Records from a pointing dataset
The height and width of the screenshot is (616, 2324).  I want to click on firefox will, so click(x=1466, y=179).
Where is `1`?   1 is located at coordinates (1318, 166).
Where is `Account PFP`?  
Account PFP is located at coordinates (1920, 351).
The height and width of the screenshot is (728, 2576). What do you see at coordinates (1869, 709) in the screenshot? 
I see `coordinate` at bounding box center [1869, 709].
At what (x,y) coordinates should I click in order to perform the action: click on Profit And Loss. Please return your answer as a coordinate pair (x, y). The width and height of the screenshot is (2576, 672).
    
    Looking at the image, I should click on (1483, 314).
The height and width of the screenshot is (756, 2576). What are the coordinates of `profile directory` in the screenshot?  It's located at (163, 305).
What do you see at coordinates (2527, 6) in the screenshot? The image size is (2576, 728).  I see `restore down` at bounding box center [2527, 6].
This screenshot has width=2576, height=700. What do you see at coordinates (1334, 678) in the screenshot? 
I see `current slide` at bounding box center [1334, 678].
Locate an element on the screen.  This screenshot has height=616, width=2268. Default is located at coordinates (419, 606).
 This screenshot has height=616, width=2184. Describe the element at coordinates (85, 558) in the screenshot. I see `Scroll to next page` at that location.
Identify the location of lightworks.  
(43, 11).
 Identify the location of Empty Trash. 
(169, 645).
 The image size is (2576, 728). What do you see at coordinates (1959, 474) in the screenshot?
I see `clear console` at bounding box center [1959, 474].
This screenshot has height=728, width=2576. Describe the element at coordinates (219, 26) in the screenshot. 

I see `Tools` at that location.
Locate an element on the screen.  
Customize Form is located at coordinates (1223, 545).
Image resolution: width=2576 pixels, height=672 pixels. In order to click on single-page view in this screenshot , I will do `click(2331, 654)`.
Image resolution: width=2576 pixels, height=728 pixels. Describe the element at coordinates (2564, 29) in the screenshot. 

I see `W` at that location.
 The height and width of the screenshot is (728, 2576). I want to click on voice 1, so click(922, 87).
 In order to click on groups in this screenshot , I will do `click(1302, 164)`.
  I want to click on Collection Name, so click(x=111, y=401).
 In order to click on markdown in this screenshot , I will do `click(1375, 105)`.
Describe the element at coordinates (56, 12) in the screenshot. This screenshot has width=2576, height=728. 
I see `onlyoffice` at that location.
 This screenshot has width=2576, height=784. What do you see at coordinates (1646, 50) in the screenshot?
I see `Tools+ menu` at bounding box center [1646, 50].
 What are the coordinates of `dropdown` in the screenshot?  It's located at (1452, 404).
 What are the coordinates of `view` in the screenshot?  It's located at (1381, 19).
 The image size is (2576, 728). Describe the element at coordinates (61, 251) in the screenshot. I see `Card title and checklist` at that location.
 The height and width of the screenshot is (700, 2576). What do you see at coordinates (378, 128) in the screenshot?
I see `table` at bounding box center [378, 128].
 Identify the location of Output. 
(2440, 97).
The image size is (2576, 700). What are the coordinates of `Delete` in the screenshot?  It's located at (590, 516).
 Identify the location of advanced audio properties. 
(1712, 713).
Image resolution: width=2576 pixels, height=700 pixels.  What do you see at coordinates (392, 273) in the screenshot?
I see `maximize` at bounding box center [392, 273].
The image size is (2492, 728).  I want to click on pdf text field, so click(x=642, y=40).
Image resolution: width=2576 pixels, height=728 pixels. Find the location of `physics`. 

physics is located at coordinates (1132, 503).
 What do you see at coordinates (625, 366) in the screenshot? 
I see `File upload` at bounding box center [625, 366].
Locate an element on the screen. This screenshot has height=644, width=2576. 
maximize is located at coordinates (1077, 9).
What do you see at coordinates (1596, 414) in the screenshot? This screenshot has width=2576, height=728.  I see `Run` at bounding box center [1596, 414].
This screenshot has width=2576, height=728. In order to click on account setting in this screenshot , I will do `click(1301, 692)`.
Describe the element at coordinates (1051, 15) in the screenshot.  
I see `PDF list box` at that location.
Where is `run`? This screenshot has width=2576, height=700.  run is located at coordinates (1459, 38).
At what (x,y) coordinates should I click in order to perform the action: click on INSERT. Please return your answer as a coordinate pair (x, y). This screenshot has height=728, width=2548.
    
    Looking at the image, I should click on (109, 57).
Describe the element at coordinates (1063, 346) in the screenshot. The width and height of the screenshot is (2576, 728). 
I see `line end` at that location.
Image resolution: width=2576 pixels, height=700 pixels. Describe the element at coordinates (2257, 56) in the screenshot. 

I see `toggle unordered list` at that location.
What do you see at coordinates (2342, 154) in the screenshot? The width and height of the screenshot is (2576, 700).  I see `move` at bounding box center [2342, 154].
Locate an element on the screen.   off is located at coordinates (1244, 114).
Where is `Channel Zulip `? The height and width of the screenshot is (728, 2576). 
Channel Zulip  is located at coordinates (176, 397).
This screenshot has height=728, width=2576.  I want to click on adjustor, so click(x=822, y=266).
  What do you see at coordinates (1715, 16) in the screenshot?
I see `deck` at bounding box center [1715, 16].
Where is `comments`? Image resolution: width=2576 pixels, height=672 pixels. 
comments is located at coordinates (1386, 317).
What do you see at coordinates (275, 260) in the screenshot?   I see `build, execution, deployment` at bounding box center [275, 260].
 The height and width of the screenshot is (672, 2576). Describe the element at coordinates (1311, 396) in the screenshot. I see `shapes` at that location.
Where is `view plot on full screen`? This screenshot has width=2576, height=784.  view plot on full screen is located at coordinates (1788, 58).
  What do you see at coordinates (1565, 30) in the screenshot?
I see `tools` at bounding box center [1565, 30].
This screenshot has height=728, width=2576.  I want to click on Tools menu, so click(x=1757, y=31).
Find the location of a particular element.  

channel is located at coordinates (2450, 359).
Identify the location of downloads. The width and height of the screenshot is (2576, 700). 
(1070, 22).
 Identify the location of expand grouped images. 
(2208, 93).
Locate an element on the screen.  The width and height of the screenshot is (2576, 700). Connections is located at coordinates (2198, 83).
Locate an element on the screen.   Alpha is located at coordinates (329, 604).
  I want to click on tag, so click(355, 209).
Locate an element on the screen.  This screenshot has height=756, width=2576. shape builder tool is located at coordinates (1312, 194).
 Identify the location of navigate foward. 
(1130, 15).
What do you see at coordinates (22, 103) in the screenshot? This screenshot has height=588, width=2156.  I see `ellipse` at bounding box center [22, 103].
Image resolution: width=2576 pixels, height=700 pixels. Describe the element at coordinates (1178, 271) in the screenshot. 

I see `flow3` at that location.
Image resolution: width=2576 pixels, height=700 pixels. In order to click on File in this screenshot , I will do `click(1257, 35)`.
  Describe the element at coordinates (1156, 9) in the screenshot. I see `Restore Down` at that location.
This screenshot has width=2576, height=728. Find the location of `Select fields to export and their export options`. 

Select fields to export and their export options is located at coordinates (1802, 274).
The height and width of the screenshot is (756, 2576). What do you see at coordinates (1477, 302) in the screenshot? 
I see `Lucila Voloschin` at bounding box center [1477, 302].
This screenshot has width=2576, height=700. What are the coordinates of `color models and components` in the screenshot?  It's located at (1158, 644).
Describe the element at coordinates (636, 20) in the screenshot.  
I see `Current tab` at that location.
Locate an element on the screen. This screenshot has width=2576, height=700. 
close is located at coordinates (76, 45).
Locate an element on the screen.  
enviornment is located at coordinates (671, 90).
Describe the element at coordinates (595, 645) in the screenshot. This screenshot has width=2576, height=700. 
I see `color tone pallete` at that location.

* [What you need to do]: Copy out the records above line for line, with no changes.

* [Output for this exercise]:
The height and width of the screenshot is (616, 2324).  I want to click on firefox will, so click(x=1466, y=179).
Where is `1`?   1 is located at coordinates (1318, 166).
Where is `Account PFP`?  
Account PFP is located at coordinates (1920, 351).
The height and width of the screenshot is (728, 2576). What do you see at coordinates (1869, 709) in the screenshot? 
I see `coordinate` at bounding box center [1869, 709].
At what (x,y) coordinates should I click in order to perform the action: click on Profit And Loss. Please return your answer as a coordinate pair (x, y). The width and height of the screenshot is (2576, 672).
    
    Looking at the image, I should click on (1483, 314).
The height and width of the screenshot is (756, 2576). What are the coordinates of `profile directory` in the screenshot?  It's located at (163, 305).
What do you see at coordinates (2527, 6) in the screenshot? The image size is (2576, 728).  I see `restore down` at bounding box center [2527, 6].
This screenshot has width=2576, height=700. What do you see at coordinates (1334, 678) in the screenshot? 
I see `current slide` at bounding box center [1334, 678].
Locate an element on the screen.  This screenshot has height=616, width=2268. Default is located at coordinates (419, 606).
 This screenshot has height=616, width=2184. Describe the element at coordinates (85, 558) in the screenshot. I see `Scroll to next page` at that location.
Identify the location of lightworks.  
(43, 11).
 Identify the location of Empty Trash. 
(169, 645).
 The image size is (2576, 728). What do you see at coordinates (1959, 474) in the screenshot?
I see `clear console` at bounding box center [1959, 474].
This screenshot has height=728, width=2576. Describe the element at coordinates (219, 26) in the screenshot. 

I see `Tools` at that location.
Locate an element on the screen.  
Customize Form is located at coordinates (1223, 545).
Image resolution: width=2576 pixels, height=672 pixels. In order to click on single-page view in this screenshot , I will do `click(2331, 654)`.
Image resolution: width=2576 pixels, height=728 pixels. Describe the element at coordinates (2564, 29) in the screenshot. 

I see `W` at that location.
 The height and width of the screenshot is (728, 2576). I want to click on voice 1, so click(922, 87).
 In order to click on groups in this screenshot , I will do `click(1302, 164)`.
  I want to click on Collection Name, so click(x=111, y=401).
 In order to click on markdown in this screenshot , I will do `click(1375, 105)`.
Describe the element at coordinates (56, 12) in the screenshot. This screenshot has width=2576, height=728. 
I see `onlyoffice` at that location.
 This screenshot has width=2576, height=784. What do you see at coordinates (1646, 50) in the screenshot?
I see `Tools+ menu` at bounding box center [1646, 50].
 What are the coordinates of `dropdown` in the screenshot?  It's located at (1452, 404).
 What are the coordinates of `view` in the screenshot?  It's located at (1381, 19).
 The image size is (2576, 728). Describe the element at coordinates (61, 251) in the screenshot. I see `Card title and checklist` at that location.
 The height and width of the screenshot is (700, 2576). What do you see at coordinates (378, 128) in the screenshot?
I see `table` at bounding box center [378, 128].
 Identify the location of Output. 
(2440, 97).
The image size is (2576, 700). What are the coordinates of `Delete` in the screenshot?  It's located at (590, 516).
 Identify the location of advanced audio properties. 
(1712, 713).
Image resolution: width=2576 pixels, height=700 pixels.  What do you see at coordinates (392, 273) in the screenshot?
I see `maximize` at bounding box center [392, 273].
The image size is (2492, 728).  I want to click on pdf text field, so click(x=642, y=40).
Image resolution: width=2576 pixels, height=728 pixels. Find the location of `physics`. 

physics is located at coordinates (1132, 503).
 What do you see at coordinates (625, 366) in the screenshot? 
I see `File upload` at bounding box center [625, 366].
Locate an element on the screen. This screenshot has height=644, width=2576. 
maximize is located at coordinates (1077, 9).
What do you see at coordinates (1596, 414) in the screenshot? This screenshot has width=2576, height=728.  I see `Run` at bounding box center [1596, 414].
This screenshot has width=2576, height=728. In order to click on account setting in this screenshot , I will do `click(1301, 692)`.
Describe the element at coordinates (1051, 15) in the screenshot.  
I see `PDF list box` at that location.
Where is `run`? This screenshot has width=2576, height=700.  run is located at coordinates (1459, 38).
At what (x,y) coordinates should I click in order to perform the action: click on INSERT. Please return your answer as a coordinate pair (x, y). This screenshot has height=728, width=2548.
    
    Looking at the image, I should click on (109, 57).
Describe the element at coordinates (1063, 346) in the screenshot. The width and height of the screenshot is (2576, 728). 
I see `line end` at that location.
Image resolution: width=2576 pixels, height=700 pixels. Describe the element at coordinates (2257, 56) in the screenshot. 

I see `toggle unordered list` at that location.
What do you see at coordinates (2342, 154) in the screenshot? The width and height of the screenshot is (2576, 700).  I see `move` at bounding box center [2342, 154].
Locate an element on the screen.   off is located at coordinates (1244, 114).
Where is `Channel Zulip `? The height and width of the screenshot is (728, 2576). 
Channel Zulip  is located at coordinates (176, 397).
This screenshot has height=728, width=2576.  I want to click on adjustor, so click(x=822, y=266).
  What do you see at coordinates (1715, 16) in the screenshot?
I see `deck` at bounding box center [1715, 16].
Where is `comments`? Image resolution: width=2576 pixels, height=672 pixels. 
comments is located at coordinates (1386, 317).
What do you see at coordinates (275, 260) in the screenshot?   I see `build, execution, deployment` at bounding box center [275, 260].
 The height and width of the screenshot is (672, 2576). Describe the element at coordinates (1311, 396) in the screenshot. I see `shapes` at that location.
Where is `view plot on full screen`? This screenshot has width=2576, height=784.  view plot on full screen is located at coordinates (1788, 58).
  What do you see at coordinates (1565, 30) in the screenshot?
I see `tools` at bounding box center [1565, 30].
This screenshot has height=728, width=2576.  I want to click on Tools menu, so click(x=1757, y=31).
Find the location of a particular element.  

channel is located at coordinates (2450, 359).
Identify the location of downloads. The width and height of the screenshot is (2576, 700). 
(1070, 22).
 Identify the location of expand grouped images. 
(2208, 93).
Locate an element on the screen.  The width and height of the screenshot is (2576, 700). Connections is located at coordinates (2198, 83).
Locate an element on the screen.   Alpha is located at coordinates (329, 604).
  I want to click on tag, so click(355, 209).
Locate an element on the screen.  This screenshot has height=756, width=2576. shape builder tool is located at coordinates (1312, 194).
 Identify the location of navigate foward. 
(1130, 15).
What do you see at coordinates (22, 103) in the screenshot? This screenshot has height=588, width=2156.  I see `ellipse` at bounding box center [22, 103].
Image resolution: width=2576 pixels, height=700 pixels. Describe the element at coordinates (1178, 271) in the screenshot. 

I see `flow3` at that location.
Image resolution: width=2576 pixels, height=700 pixels. In order to click on File in this screenshot , I will do `click(1257, 35)`.
  Describe the element at coordinates (1156, 9) in the screenshot. I see `Restore Down` at that location.
This screenshot has width=2576, height=728. Find the location of `Select fields to export and their export options`. 

Select fields to export and their export options is located at coordinates (1802, 274).
The height and width of the screenshot is (756, 2576). What do you see at coordinates (1477, 302) in the screenshot? 
I see `Lucila Voloschin` at bounding box center [1477, 302].
This screenshot has width=2576, height=700. What are the coordinates of `color models and components` in the screenshot?  It's located at (1158, 644).
Describe the element at coordinates (636, 20) in the screenshot.  
I see `Current tab` at that location.
Locate an element on the screen. This screenshot has width=2576, height=700. 
close is located at coordinates (76, 45).
Locate an element on the screen.  
enviornment is located at coordinates (671, 90).
Describe the element at coordinates (595, 645) in the screenshot. This screenshot has width=2576, height=700. 
I see `color tone pallete` at that location.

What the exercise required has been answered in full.